The Eleventh Circuit issued a little, but still important, sentencing opinion in US v. Liberse, No. 12-10243 (11th Cir. July 30, 2012) to clarify just which defendants can now benefit from the new reduced crack guidelines. Here is how the opinion starts:
This is the third decision we have issued in the past month concerning the application of Amendments 750 and 759 to the sentencing guidelines and the scope of a district court’s authority to reduce a defendant’s sentence under 18 U.S.C. § 3582(c)(2). In the first two decisions, we held that those amendments did not authorize a court to reduce a sentence under § 3582(c)(2) if the defendant’s guidelines range remained the statutory mandatory minimum after the amendments or if the guidelines range was otherwise not affected by the amendments. See United States v. Glover, — F.3d —, No. 12-10580, 2012 WL 2814303, at *3–4 (11th Cir. July 11, 2012) (statutory mandatory minimum); United States v. Lawson, — F.3d —, No. 11-15912, 2012 WL 2866265, at *2–3 (11th Cir. July 13, 2012) (otherwise unchanged guidelines range). Our decisions in Glover and Lawson establish that “a court cannot use an amendment to reduce a sentence in a particular case unless that amendment actually lowers the guidelines range in that case.” Glover, 2012 WL 2814303, at *3.

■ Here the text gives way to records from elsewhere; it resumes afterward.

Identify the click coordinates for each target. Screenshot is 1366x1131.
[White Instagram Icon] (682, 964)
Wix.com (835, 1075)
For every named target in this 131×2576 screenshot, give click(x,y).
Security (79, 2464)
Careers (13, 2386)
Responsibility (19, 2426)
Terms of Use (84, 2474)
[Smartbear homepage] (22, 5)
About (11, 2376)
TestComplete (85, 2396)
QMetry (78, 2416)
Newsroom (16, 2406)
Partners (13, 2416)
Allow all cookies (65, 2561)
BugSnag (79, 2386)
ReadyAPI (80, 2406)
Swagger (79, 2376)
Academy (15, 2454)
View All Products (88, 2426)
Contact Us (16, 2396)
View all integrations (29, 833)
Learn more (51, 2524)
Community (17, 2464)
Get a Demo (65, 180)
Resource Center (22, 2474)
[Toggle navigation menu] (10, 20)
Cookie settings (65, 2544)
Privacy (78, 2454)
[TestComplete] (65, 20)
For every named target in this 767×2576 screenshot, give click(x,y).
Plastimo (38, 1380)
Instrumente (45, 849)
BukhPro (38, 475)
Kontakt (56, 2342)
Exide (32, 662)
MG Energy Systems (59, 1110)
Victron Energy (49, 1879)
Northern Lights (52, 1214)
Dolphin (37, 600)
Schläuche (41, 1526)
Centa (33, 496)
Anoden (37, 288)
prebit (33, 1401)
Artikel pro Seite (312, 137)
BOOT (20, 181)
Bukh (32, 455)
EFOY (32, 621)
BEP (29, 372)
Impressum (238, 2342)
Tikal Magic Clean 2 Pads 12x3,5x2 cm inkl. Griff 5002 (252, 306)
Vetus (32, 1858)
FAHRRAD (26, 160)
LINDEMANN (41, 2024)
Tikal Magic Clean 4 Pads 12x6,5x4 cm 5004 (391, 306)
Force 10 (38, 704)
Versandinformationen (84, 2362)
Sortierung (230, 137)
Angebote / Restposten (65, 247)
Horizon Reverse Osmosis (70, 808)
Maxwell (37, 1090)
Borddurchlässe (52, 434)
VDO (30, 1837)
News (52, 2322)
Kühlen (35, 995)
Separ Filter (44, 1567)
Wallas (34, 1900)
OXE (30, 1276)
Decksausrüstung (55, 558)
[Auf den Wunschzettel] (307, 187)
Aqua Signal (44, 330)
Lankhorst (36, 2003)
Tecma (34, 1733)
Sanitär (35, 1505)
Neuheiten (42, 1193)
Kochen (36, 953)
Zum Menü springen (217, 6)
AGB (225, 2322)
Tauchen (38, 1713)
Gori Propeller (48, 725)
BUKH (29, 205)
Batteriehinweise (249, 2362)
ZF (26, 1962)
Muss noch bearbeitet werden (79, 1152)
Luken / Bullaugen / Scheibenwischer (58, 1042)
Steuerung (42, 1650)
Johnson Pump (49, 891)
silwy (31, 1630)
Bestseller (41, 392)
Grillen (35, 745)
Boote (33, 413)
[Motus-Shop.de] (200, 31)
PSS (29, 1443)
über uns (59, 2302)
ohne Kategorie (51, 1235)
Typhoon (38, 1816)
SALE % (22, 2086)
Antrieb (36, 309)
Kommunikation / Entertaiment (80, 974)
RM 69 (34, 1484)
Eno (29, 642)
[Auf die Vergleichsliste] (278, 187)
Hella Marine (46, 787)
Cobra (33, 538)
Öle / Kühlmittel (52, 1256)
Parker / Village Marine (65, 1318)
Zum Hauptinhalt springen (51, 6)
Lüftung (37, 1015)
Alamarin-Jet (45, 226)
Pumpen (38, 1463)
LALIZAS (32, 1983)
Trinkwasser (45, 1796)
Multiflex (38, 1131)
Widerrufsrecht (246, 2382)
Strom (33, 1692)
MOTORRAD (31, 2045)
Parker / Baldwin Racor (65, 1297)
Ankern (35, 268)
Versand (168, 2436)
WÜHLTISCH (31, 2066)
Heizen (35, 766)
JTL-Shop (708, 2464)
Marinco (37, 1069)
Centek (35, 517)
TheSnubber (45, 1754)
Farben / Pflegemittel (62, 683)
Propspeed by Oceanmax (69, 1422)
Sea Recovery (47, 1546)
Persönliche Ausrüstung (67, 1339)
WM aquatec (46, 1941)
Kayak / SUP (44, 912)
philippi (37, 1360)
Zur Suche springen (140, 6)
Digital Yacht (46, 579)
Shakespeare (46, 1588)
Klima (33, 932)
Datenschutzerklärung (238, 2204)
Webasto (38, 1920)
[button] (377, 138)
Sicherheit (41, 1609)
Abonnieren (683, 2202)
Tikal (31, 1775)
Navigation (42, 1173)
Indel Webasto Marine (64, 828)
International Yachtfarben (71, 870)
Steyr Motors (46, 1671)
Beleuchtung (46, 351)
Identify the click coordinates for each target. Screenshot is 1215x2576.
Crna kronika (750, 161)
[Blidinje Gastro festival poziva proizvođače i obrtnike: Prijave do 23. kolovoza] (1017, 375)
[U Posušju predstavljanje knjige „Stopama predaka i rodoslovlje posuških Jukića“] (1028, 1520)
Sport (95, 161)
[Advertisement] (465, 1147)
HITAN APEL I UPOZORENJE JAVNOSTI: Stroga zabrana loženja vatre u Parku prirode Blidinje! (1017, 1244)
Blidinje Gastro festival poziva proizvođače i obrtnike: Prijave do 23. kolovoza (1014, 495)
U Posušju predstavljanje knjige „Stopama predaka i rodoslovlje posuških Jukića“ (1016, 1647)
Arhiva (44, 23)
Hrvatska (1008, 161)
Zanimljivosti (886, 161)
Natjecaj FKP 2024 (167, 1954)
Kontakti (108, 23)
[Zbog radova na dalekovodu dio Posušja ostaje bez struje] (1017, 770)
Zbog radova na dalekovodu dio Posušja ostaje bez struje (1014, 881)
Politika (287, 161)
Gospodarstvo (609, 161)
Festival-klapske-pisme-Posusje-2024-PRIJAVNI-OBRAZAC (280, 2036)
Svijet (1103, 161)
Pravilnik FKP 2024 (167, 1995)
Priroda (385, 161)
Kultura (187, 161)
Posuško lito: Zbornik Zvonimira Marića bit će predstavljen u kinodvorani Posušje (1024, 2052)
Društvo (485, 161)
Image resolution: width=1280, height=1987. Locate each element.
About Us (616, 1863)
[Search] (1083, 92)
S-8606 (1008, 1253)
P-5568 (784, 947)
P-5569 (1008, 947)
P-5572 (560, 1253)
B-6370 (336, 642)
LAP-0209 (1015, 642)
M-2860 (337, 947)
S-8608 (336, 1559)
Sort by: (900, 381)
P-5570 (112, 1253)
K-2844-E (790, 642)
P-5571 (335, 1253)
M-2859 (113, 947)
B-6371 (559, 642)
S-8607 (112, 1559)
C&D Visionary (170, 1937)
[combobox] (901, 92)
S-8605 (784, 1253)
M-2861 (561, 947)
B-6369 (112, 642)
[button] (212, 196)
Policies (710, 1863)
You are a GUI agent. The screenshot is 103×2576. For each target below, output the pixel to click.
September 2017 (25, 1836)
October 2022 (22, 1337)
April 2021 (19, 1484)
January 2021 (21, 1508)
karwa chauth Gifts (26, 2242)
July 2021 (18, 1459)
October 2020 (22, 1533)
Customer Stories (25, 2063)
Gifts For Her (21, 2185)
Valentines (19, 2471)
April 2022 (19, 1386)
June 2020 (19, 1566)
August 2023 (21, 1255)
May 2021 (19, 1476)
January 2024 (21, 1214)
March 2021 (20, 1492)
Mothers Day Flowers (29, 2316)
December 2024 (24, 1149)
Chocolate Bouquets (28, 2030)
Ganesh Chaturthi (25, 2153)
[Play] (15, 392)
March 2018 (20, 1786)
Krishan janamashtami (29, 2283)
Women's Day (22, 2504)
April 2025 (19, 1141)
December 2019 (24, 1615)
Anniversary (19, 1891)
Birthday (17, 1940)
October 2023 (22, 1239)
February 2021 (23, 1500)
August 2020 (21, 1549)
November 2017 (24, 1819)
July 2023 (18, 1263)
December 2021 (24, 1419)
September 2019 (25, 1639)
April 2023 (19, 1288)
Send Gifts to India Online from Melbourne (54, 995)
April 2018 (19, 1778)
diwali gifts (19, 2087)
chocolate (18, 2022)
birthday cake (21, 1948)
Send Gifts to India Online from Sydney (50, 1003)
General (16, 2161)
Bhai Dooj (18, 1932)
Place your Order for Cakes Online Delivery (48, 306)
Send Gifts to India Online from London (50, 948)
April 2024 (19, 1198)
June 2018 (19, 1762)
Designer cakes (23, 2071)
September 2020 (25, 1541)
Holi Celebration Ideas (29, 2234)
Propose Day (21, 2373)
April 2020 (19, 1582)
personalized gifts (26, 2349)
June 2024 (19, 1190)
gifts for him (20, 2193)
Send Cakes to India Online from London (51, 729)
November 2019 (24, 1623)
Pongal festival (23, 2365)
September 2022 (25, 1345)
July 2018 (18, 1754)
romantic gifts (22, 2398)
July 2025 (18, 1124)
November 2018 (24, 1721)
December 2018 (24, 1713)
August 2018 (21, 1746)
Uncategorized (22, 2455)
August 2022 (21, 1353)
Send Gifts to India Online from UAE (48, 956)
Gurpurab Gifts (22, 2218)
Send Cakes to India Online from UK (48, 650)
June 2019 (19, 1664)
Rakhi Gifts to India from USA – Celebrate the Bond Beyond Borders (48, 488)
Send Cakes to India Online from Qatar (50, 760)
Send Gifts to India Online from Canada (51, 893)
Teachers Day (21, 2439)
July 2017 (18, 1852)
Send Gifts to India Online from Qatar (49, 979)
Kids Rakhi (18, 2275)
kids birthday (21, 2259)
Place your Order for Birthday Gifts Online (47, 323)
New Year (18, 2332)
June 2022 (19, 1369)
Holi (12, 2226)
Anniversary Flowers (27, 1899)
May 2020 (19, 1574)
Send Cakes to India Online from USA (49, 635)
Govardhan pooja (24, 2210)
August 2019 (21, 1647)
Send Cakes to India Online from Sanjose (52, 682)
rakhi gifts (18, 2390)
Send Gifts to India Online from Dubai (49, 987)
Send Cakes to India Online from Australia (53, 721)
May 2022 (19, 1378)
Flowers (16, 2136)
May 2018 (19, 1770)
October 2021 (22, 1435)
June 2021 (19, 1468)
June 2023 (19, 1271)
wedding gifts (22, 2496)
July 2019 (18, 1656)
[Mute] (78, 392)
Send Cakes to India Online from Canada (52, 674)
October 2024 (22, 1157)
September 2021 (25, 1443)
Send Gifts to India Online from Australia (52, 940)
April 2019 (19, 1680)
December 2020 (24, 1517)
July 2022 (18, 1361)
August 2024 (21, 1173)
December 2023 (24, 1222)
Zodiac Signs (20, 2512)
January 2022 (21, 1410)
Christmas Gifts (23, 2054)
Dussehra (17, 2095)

This appeal raises a different issue because the pro se appellant’s original guidelines range of 121 to 151 months was above, and thus not affected by, the applicable statutory mandatory minimum of 120 months. As a result, Amendments 750 and 759 would reduce his guidelines range. For those reasons, § 3582(c)(2) gives the district court authority to reduce the sentence in its discretion. Because the court believed it lacked that authority, we vacate its order denying the motion for resentencing and remand for the court to determine whether to exercise its discretion to reduce the sentence.